▶ [WORK TO COMPLETE] Please repeat the records starting at the one containing "Produktbeschreibung [presentation] (315, 1557)" and ending at the one containing "Teambuilding (653, 2253)", swapping "Produktgruppe" for "Warengruppe" and changing nothing else.

▶ [SOURCE RECORDS]
---+---
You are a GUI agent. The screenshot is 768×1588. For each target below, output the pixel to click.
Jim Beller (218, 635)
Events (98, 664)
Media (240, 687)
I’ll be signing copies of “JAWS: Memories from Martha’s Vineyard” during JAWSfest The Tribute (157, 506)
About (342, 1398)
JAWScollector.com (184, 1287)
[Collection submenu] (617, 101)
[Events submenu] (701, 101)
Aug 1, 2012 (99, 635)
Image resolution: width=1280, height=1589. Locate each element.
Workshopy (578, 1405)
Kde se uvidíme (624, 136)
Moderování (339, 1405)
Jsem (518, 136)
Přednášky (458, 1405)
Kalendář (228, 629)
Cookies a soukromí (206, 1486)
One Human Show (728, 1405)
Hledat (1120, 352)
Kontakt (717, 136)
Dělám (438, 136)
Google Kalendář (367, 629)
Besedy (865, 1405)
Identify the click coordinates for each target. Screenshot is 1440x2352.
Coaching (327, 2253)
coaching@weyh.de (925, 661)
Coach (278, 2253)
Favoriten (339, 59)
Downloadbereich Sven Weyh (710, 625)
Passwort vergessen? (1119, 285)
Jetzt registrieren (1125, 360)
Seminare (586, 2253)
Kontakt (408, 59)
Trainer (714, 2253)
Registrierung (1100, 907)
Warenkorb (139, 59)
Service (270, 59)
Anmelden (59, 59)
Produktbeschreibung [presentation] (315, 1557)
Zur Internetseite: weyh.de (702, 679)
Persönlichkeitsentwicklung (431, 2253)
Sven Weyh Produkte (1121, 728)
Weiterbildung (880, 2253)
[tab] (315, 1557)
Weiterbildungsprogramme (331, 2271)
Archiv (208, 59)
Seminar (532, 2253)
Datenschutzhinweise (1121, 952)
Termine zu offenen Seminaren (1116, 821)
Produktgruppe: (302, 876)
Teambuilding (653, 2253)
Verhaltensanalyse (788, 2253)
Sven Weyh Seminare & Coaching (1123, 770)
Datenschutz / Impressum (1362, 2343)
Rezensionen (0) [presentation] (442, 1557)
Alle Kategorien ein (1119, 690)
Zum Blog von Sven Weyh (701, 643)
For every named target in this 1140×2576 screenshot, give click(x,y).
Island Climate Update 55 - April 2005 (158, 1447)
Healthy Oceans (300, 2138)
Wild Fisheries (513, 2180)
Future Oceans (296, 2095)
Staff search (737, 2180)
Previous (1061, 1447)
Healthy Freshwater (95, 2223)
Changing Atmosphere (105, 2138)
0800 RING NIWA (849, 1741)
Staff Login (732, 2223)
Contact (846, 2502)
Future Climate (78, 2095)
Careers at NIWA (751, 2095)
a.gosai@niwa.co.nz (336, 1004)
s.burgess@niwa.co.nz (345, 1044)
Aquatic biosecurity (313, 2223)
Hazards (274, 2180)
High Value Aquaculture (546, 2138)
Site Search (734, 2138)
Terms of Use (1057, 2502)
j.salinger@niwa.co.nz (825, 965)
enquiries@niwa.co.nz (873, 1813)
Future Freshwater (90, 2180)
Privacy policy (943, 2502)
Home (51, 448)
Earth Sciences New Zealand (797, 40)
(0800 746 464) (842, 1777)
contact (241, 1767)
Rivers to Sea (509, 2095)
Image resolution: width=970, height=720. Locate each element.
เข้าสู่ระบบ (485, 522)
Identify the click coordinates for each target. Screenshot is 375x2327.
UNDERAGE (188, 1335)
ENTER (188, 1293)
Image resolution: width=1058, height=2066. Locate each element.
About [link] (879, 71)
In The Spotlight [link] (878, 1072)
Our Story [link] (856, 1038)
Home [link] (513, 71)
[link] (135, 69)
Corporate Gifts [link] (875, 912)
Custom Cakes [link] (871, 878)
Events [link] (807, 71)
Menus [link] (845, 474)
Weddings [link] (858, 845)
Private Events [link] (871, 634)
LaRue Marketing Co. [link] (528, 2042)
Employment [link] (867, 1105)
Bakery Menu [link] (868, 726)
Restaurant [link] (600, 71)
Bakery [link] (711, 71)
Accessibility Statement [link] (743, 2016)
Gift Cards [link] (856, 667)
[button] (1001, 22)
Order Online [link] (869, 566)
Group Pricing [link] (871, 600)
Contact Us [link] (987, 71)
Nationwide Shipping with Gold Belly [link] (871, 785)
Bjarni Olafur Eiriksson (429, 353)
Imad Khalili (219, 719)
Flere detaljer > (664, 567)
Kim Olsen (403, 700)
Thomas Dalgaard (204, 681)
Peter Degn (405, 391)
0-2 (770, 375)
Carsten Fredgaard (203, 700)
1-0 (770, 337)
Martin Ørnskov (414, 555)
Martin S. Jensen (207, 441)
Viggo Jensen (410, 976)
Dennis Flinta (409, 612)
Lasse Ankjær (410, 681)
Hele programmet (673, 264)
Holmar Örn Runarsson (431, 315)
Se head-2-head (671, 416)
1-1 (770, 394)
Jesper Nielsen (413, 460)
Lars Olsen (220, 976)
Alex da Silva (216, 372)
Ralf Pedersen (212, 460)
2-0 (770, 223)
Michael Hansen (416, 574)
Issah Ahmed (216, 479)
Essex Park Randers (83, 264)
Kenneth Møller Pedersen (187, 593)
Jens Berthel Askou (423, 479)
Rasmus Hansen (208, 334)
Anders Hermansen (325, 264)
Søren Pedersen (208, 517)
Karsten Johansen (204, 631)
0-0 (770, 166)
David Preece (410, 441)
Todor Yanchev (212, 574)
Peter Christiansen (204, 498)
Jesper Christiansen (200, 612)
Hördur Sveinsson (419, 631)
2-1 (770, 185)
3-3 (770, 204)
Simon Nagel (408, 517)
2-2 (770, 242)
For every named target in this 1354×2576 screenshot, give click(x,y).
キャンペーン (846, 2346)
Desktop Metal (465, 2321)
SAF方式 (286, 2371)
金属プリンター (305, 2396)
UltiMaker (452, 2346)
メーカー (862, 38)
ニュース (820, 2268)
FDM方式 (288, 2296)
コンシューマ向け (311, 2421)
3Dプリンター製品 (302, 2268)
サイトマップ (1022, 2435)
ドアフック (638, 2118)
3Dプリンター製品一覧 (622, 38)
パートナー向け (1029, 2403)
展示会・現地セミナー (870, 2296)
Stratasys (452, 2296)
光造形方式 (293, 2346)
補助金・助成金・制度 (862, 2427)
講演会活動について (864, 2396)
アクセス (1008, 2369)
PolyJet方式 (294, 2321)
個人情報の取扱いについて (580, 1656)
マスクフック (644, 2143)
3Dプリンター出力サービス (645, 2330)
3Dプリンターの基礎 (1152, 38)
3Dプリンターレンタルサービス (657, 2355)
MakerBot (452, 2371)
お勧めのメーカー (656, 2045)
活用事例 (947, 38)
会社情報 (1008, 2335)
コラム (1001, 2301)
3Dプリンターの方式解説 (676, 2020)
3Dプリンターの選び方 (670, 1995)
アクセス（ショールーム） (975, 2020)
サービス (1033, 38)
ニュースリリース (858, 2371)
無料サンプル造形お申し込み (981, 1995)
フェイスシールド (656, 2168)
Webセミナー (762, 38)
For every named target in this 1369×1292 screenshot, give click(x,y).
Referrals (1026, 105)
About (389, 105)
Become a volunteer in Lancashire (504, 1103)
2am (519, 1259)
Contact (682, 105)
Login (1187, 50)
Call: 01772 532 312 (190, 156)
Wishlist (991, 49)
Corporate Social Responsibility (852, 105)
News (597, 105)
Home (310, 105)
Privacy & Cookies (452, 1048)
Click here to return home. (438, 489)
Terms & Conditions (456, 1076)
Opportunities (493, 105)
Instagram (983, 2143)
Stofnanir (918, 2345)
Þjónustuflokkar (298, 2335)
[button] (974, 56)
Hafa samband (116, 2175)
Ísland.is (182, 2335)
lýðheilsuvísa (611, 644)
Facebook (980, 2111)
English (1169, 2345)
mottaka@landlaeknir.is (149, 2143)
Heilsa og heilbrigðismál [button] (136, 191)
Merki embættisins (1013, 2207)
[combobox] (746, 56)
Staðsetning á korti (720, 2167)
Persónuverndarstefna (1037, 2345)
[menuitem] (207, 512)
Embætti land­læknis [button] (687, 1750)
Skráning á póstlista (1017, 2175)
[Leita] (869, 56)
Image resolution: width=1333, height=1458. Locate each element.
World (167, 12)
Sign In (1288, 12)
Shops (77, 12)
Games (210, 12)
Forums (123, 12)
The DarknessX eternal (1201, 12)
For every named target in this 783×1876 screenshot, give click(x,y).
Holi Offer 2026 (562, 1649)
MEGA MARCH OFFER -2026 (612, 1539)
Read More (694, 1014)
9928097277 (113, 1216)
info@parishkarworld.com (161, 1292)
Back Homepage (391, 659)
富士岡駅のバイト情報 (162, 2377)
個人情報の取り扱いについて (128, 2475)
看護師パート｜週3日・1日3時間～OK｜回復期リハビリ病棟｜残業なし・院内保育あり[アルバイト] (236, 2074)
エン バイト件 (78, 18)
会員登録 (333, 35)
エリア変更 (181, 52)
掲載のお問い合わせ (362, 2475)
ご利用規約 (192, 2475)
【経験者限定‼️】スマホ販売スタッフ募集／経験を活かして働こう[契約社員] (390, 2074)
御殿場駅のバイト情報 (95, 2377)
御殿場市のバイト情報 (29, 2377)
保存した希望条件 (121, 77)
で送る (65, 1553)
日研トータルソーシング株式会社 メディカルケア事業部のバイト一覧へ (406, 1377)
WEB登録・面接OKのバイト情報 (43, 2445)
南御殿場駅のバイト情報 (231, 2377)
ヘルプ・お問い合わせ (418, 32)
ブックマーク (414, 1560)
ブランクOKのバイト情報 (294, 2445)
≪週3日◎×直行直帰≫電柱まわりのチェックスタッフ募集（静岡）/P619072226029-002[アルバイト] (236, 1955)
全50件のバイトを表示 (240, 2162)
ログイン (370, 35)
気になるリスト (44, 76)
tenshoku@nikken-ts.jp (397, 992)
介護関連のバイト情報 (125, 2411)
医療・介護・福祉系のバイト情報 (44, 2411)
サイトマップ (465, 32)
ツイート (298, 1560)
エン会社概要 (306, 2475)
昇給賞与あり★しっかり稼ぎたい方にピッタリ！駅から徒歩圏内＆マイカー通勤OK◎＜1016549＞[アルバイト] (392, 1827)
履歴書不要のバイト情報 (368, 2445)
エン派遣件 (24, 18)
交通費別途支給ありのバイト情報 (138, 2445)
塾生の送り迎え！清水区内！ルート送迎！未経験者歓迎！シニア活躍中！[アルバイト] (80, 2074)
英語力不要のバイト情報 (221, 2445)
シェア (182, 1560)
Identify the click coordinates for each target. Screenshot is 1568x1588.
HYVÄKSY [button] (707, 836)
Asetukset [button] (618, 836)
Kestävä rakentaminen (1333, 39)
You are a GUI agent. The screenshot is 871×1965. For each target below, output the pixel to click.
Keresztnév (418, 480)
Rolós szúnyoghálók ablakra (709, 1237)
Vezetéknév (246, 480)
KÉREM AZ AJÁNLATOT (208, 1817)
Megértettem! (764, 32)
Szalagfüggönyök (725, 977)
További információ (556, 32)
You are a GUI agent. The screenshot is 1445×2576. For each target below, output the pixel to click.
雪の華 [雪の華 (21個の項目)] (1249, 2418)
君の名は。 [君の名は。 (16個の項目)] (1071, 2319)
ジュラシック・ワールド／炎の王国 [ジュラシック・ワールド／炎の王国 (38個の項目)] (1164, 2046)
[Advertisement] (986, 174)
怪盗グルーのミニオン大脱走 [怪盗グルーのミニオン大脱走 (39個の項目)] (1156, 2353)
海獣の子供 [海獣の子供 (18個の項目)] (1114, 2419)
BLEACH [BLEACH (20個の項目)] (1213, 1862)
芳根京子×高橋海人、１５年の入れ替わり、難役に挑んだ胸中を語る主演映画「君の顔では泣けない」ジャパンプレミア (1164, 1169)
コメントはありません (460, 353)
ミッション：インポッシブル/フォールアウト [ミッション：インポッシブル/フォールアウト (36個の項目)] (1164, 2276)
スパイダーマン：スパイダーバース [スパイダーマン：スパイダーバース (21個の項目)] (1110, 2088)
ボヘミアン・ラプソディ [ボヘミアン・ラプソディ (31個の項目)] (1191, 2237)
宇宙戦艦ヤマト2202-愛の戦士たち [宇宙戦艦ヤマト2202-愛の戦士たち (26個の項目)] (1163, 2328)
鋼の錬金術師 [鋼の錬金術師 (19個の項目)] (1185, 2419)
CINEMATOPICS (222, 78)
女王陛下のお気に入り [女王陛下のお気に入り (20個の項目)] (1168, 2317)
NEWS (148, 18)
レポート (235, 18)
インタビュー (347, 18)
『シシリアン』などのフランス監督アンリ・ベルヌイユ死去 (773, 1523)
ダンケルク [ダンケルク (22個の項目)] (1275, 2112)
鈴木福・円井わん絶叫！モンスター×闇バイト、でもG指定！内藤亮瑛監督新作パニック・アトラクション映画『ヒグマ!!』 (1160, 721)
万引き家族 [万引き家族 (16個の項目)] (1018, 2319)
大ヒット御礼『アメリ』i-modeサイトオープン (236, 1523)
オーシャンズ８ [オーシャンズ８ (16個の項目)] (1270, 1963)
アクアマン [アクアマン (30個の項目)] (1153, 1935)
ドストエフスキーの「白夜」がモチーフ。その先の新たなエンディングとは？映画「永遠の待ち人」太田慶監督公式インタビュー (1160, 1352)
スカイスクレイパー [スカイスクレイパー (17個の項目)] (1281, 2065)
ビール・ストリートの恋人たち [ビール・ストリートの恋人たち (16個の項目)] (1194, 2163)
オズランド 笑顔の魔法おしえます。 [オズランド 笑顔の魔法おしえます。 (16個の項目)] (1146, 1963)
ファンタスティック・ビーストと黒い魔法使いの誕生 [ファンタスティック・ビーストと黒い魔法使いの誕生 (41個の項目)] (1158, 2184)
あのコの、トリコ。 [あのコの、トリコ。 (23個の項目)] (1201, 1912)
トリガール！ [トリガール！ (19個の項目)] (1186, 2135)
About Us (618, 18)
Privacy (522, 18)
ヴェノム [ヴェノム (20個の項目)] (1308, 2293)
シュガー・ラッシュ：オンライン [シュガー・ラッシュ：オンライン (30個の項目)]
---+---
▶ [COMPLETE ANSWER]
Produktbeschreibung [presentation] (315, 1557)
Zur Internetseite: weyh.de (702, 679)
Persönlichkeitsentwicklung (431, 2253)
Sven Weyh Produkte (1121, 728)
Weiterbildung (880, 2253)
[tab] (315, 1557)
Weiterbildungsprogramme (331, 2271)
Archiv (208, 59)
Seminar (532, 2253)
Datenschutzhinweise (1121, 952)
Termine zu offenen Seminaren (1116, 821)
Warengruppe: (302, 876)
Teambuilding (653, 2253)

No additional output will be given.